Jesus, what on earth did they teach well-to-do kids in expensive schools these days?

“A Nazi. If you repeat a lie often enough, it becomes the truth. First law of propaganda.”

I should know, I’d been practising what I preached for years.

Steeling myself, I twisted round to face him. To get it over with.

“I don’t kiss boys.” His voice was a trembling, insubstantial whisper. “Drunk or sober. Please, Matt, don’t tell anyone.”

I dared rake my eyes over him.

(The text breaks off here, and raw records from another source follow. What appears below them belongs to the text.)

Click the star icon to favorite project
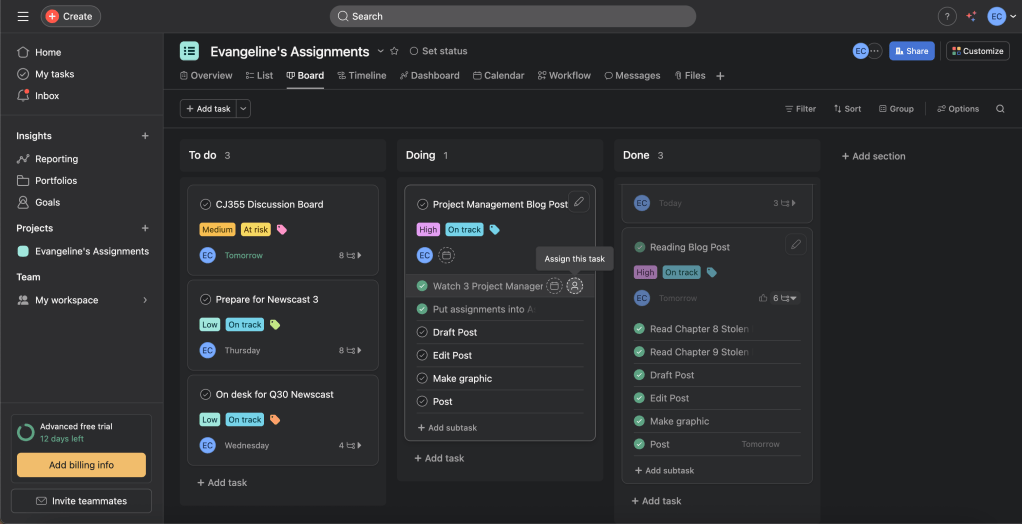The width and height of the screenshot is (1022, 524). point(394,51)
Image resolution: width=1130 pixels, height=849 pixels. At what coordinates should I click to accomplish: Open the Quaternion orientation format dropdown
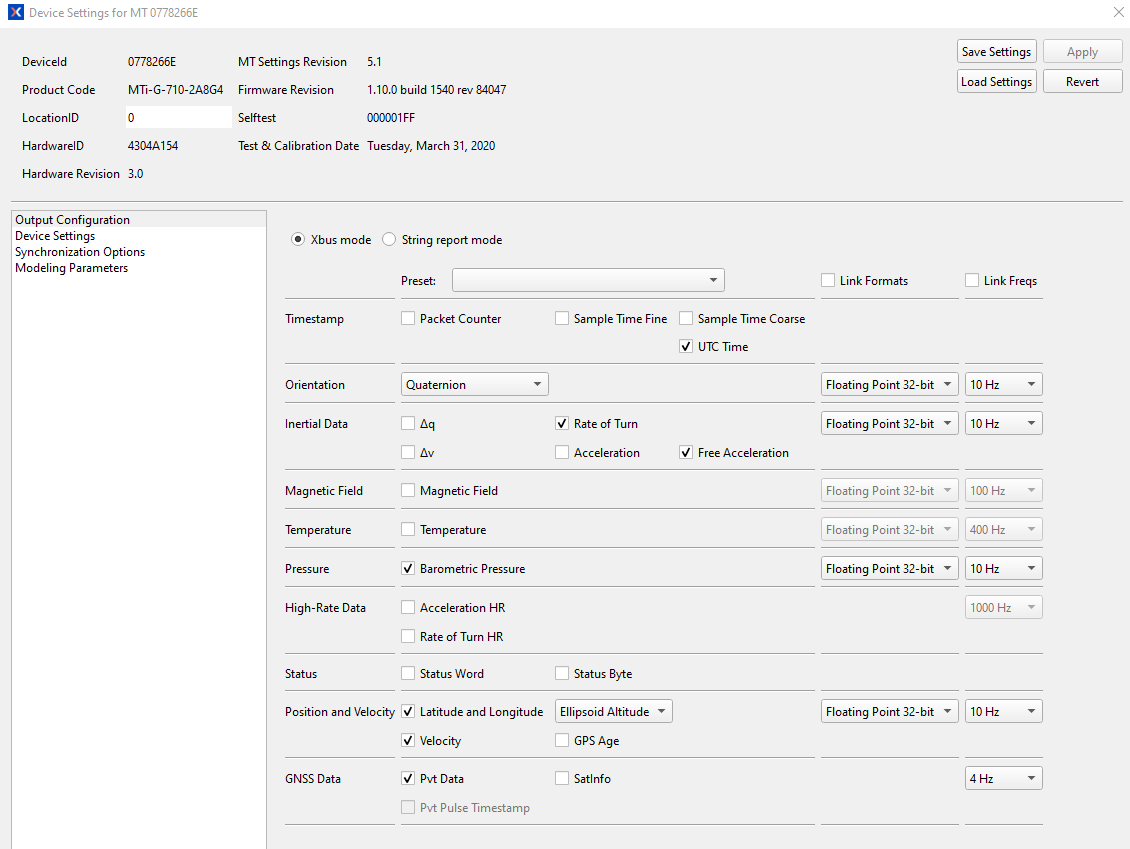click(x=474, y=383)
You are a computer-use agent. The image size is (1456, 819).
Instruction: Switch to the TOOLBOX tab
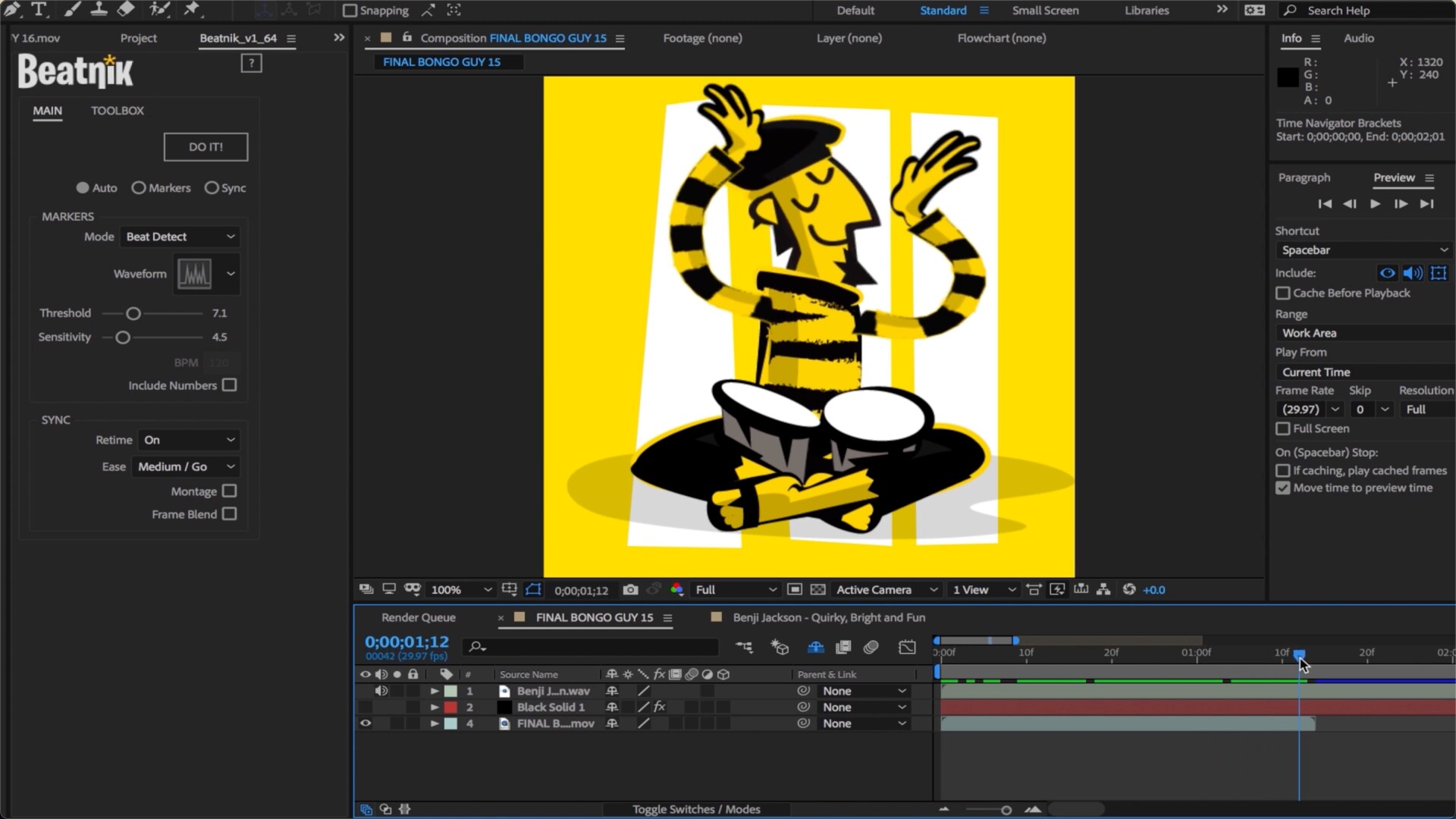pos(118,111)
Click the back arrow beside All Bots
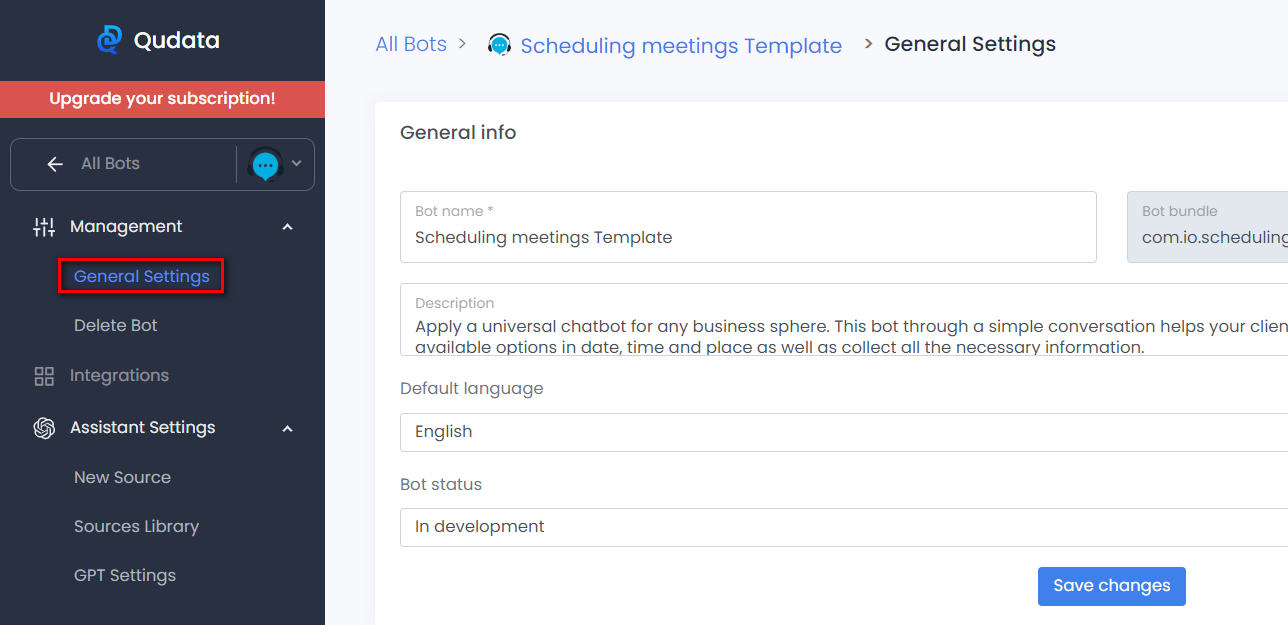1288x625 pixels. tap(55, 164)
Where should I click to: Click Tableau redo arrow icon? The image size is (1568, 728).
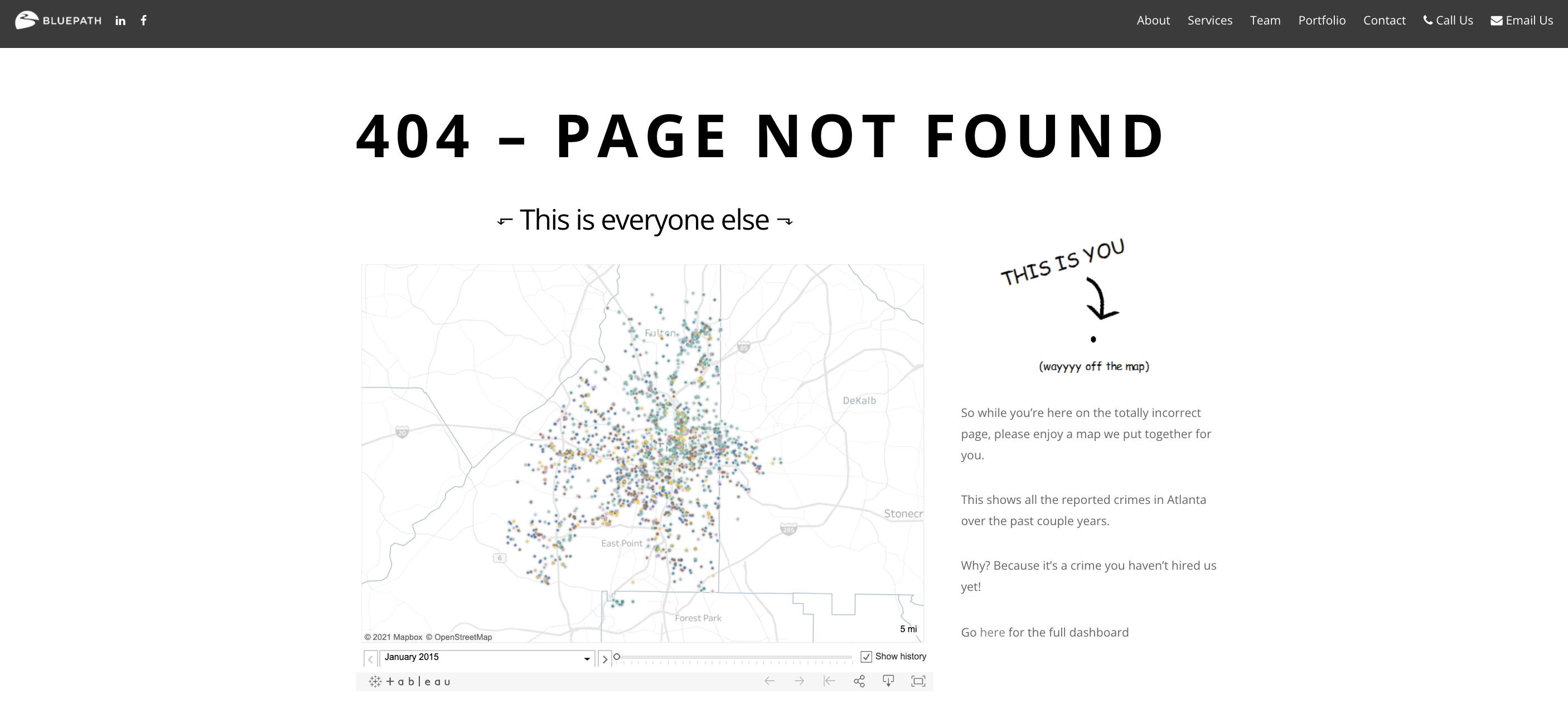click(x=799, y=681)
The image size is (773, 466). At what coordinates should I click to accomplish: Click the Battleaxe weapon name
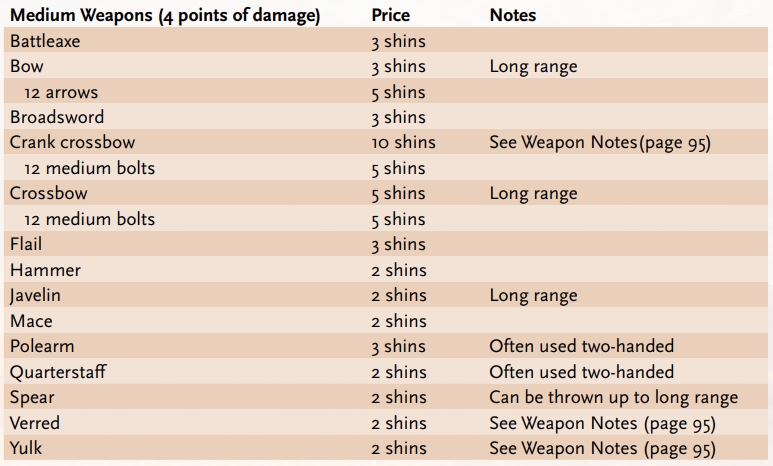pyautogui.click(x=45, y=42)
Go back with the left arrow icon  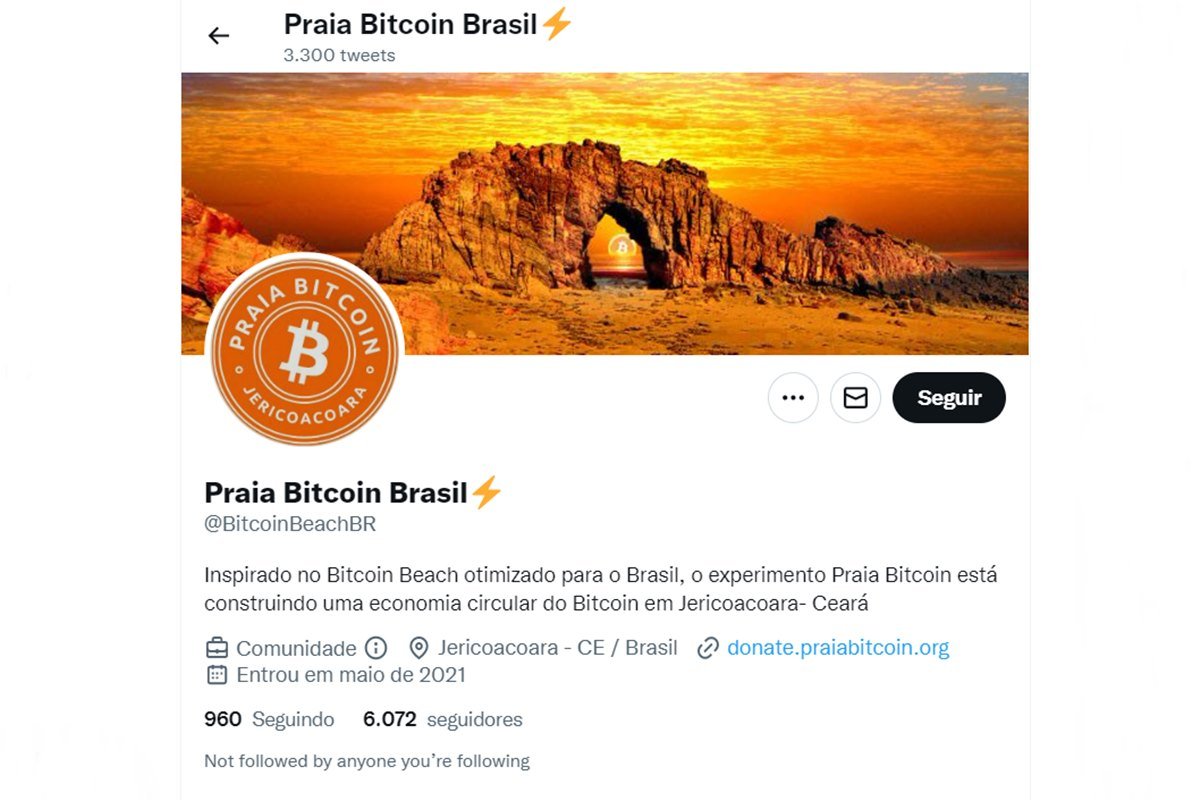pos(218,36)
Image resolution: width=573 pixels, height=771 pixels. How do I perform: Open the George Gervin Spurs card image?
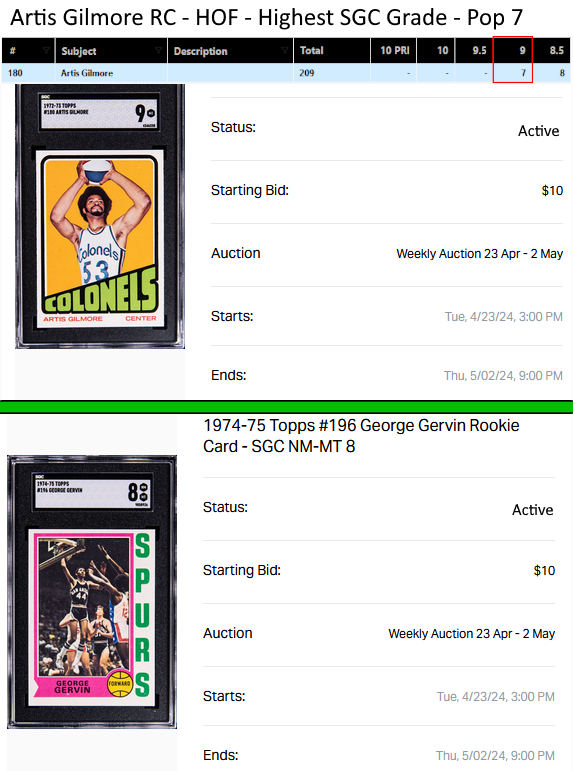[92, 592]
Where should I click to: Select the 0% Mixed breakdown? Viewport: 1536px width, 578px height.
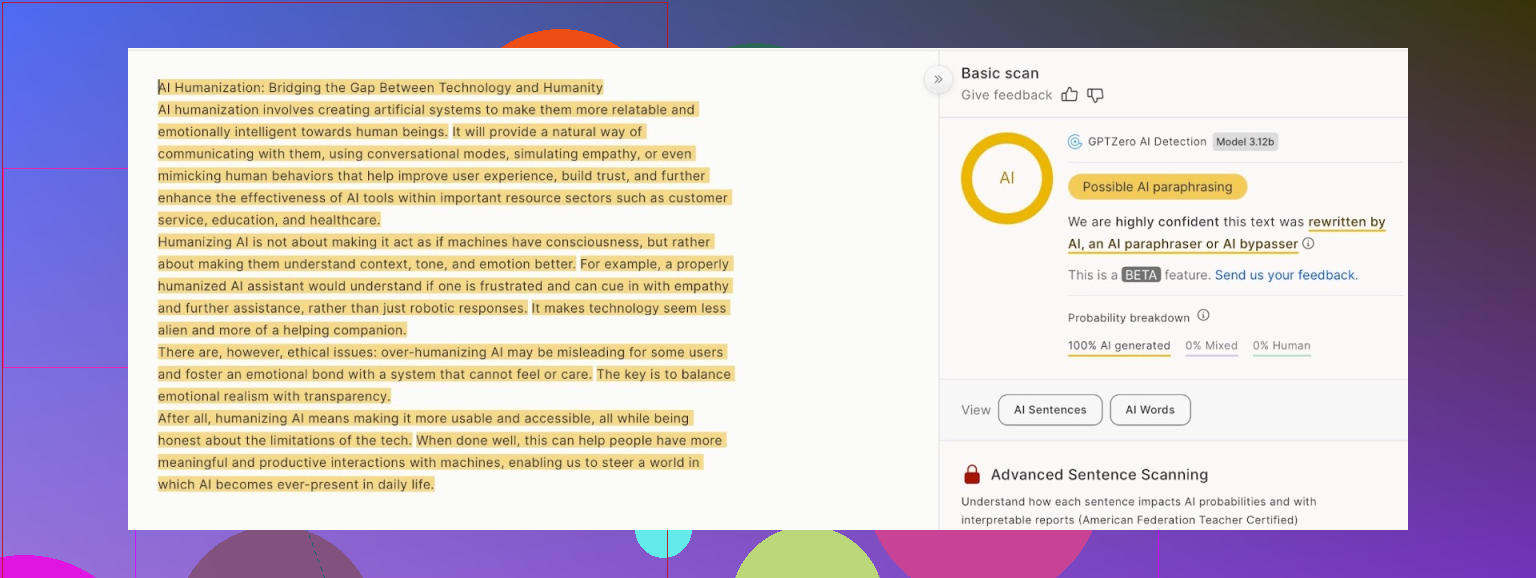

All the usual elements of Alex Valentine were present and correct; the neat polo shirt, the muscles of his arms and chest, tidy hair, the intoxicating bloody scent of him. A big hand that had once squeezed my hip so wonderfully rubbed across his mouth, the other he pushed through his hair. And then it hit me. He was even more terrified than me, on the verge of tears, in fact. Petrified I would spill the beans.

“Why didn’t you stop me, Matt?” he pleaded. “We could have been seen. Christ! Why the hell didn’t you stop me?”

“Why do you think?” I gave a brittle laugh.

My first ever kiss with another boy, and here I was, agreeing to pretend it had never happened. Alex trying to kid himself it hadn’t been what he wanted. Is this how it would be, for the rest if my days? Denying myself, torturing myself, colluding to erase furtive, fabulous moments in time? My gaze drifted towards the drab street below. Maybe I would throw myself off the top of the carpark after all. Although I couldn’t be certain the carpark was high enough. Knowing my luck, I’d probably just break my back and end up paralysed from the waist down and never have sex with anyone, let alone find another Alex Valentine to love.